The couple’s comments are part of a more extensive GM updates which aims to boost automaker confidence after a protracted United Autoworkers strike and soften demand for EVs. GM on Wednesday also revised up its 2023 guidance to include adjusted revenue of $11.7 billion to $12.7 billion, compared with the previous outlook of $12 billion to $14 billion, a accelerated $10 billion share buyback program and 33% increase in its quarterly dividend next year to 12 cents per share.
“What Cruise has done in the last eight years since we acquired the company has been incredible,” Barra said during a conference call Wednesday morning. “Our priority now is to focus them on safety, transparency and accountability and build trust with regulators at the local state and federal level, including first responders and the communities where we operate.”
Barra added that he expects “Cruise’s expansion step will be more deliberate if operations continue and spending will be much lower in 2024 than in 2023.” Jacobson later added that spending would be cut by hundreds of millions of dollars.
GM has invested billions of dollars in Cruise since it acquired the company in March 2016. Spending has accelerated in recent years following Cruise’s aggressive plans to launch in more than a dozen US cities. The company burned $732 million in the first three quarters of 2023, according to GM’s last earnings report.
Barra’s comments come after weeks of turmoil at Cruise following the California Department of Motor Vehicles’ decision on Oct. 24 to suspend the company’s permits to operate self-driving cars on public roads after the an incident that saw a pedestrian – who first hit someone. -driven vehicle and landed in the path of a Cruise robotaxi — ran and was dragged 20 feet by the AV. A video, viewed by TechCrunch a day after the incident, shows the robotaxi braking aggressively and stopping the woman. The DMV’s suspension order said Cruise withheld about seven seconds of video footage, which showed the robotaxi attempting to pull over and then dragging the woman 20 feet.

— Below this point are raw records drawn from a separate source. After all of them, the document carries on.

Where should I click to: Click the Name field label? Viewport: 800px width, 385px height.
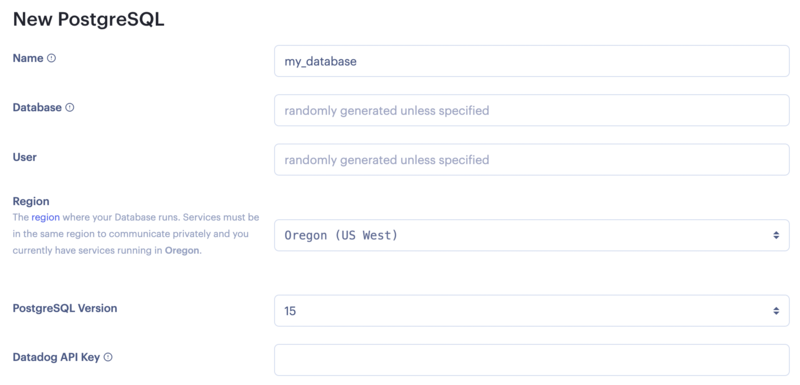pos(28,58)

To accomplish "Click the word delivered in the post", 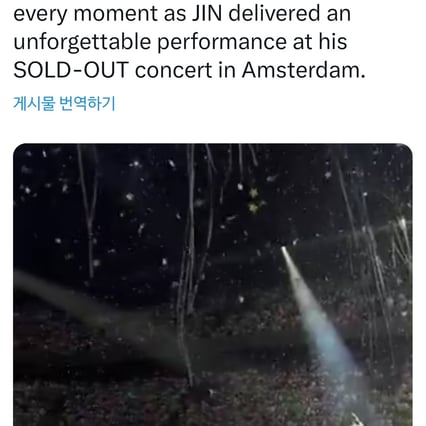I will (x=274, y=14).
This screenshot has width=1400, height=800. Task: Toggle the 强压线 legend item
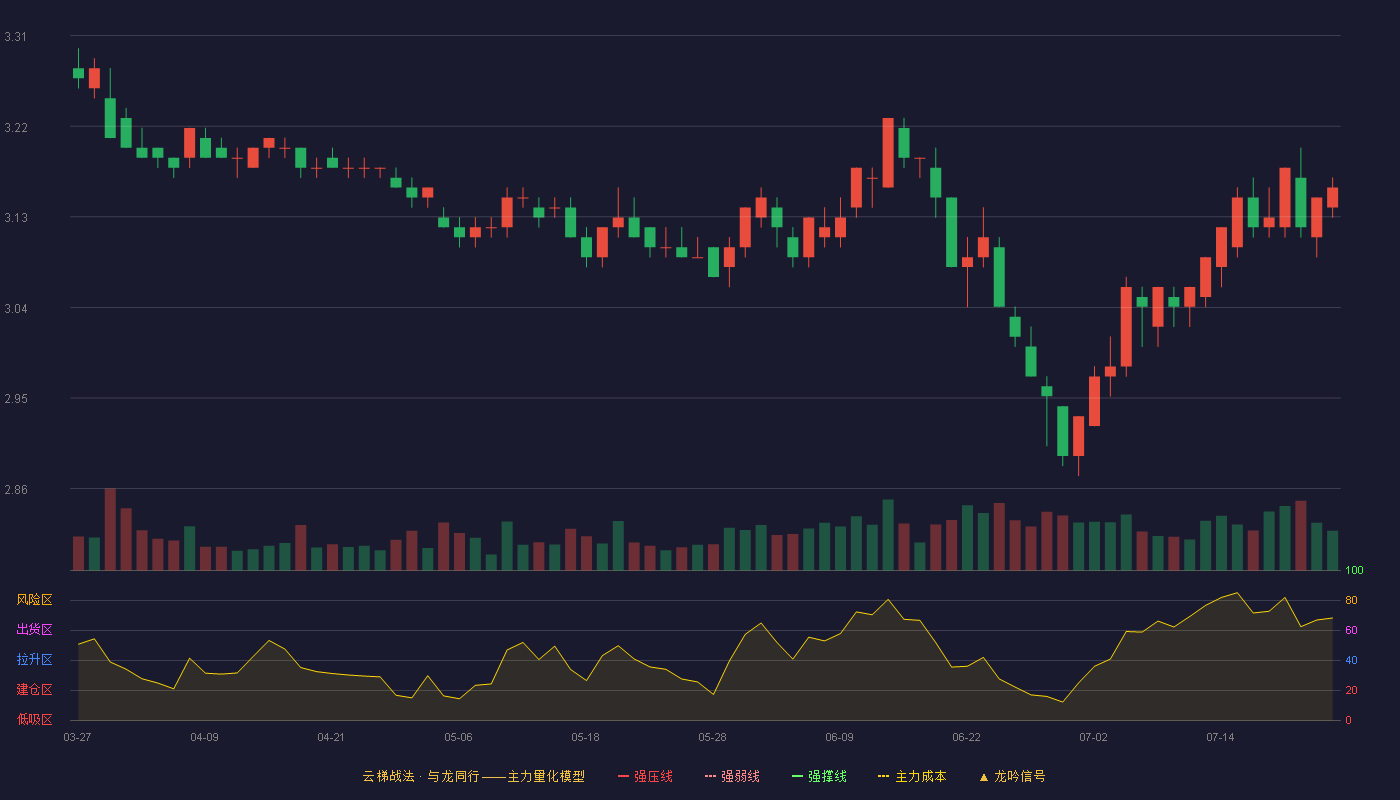coord(645,776)
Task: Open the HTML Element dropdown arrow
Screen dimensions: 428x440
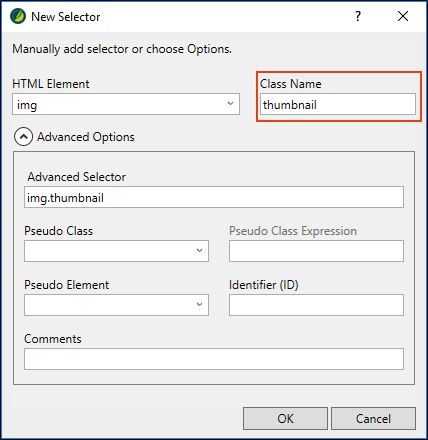Action: coord(230,104)
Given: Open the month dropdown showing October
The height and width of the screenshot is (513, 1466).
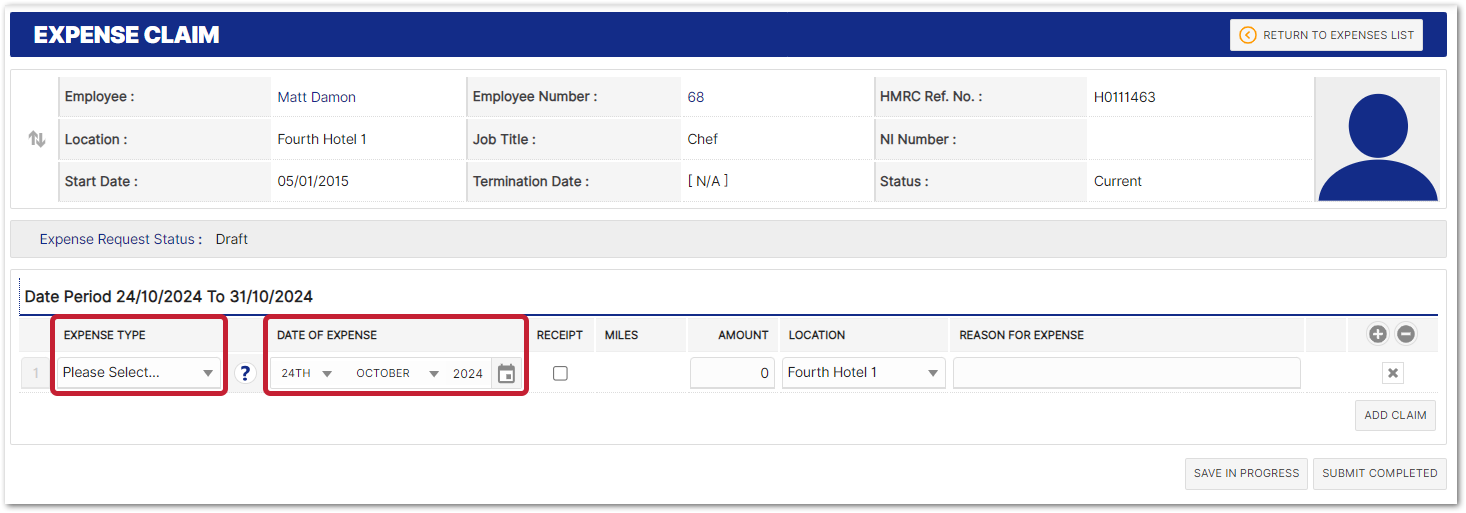Looking at the screenshot, I should point(397,373).
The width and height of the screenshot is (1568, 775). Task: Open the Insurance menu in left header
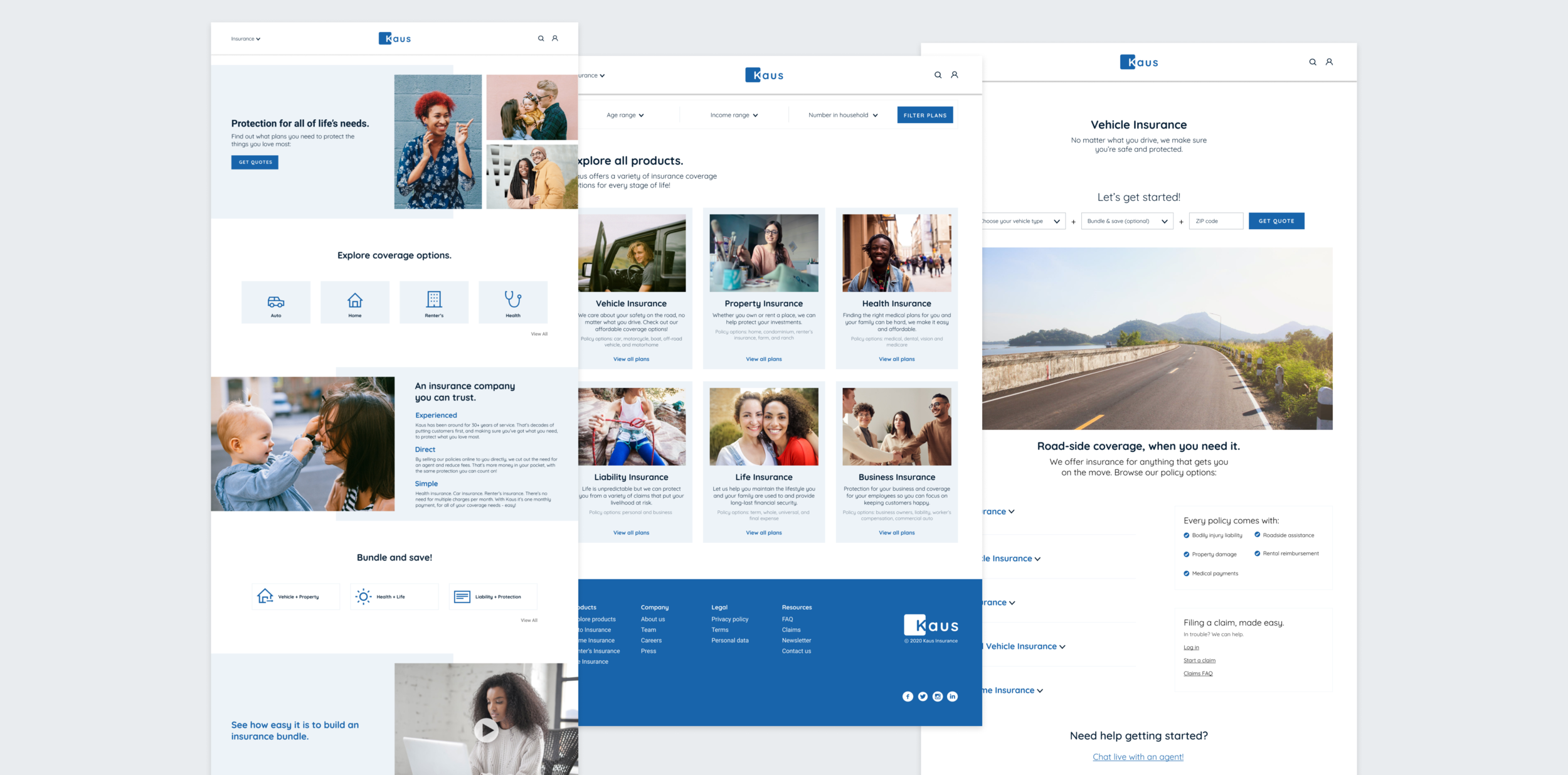pyautogui.click(x=245, y=39)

The cruise received in August 2023 the final permit needed to operate its robotaxi service in San Francisco. Almost immediately, more incidents began to pile up, including videos of the robotaxis blocking traffic, driving on wet pavement and crashing into an emergency responder vehicle. However, the October 2nd incident prompted the DMV, and soon after the California Public Utilities Commission, to pull the permits, effectively ending Cruise’s ability to operate in the state.
Cruise soon halted all driverless operations across its entire fleet, including newly launched locations in Austin, Houston and Phoenix. Last week, co-founder and CEO Kyle Vogt suddenly resigned. His co-founder Dan Kan also resigned.
GM has since been around the executive wagons, by elevating some Cruise insiders and inserting its own leaders on top.
GM has not named Vogt’s replacement, instead choosing co-presidents. Mo Elshenawy, who was executive vice president of engineering at Cruise, is now CTO and co-president. Craig Glidden, a Cruise board member and GM’s EVP of legal and policy who was recently installed as Cruise’s chief administrative officer, is also in the role of co-president. Jon McNeill, a GM board member, has been appointed vice chairman of the Cruise board.
“We have a lot of confidence in what the two co-presidents will do,” said Barra “And GM will be confident to make sure it meets our strict requirements from a safety perspective.”
Although specific details about the Cruise’s redesign are scarce, Barra explained that the automaker was already looking for ways to be more efficient and cut costs before its recent problems. He noted that the company found “synergies” between Cruise and what Mike Abbott, a former Apple executive who led GM’s software, was working on.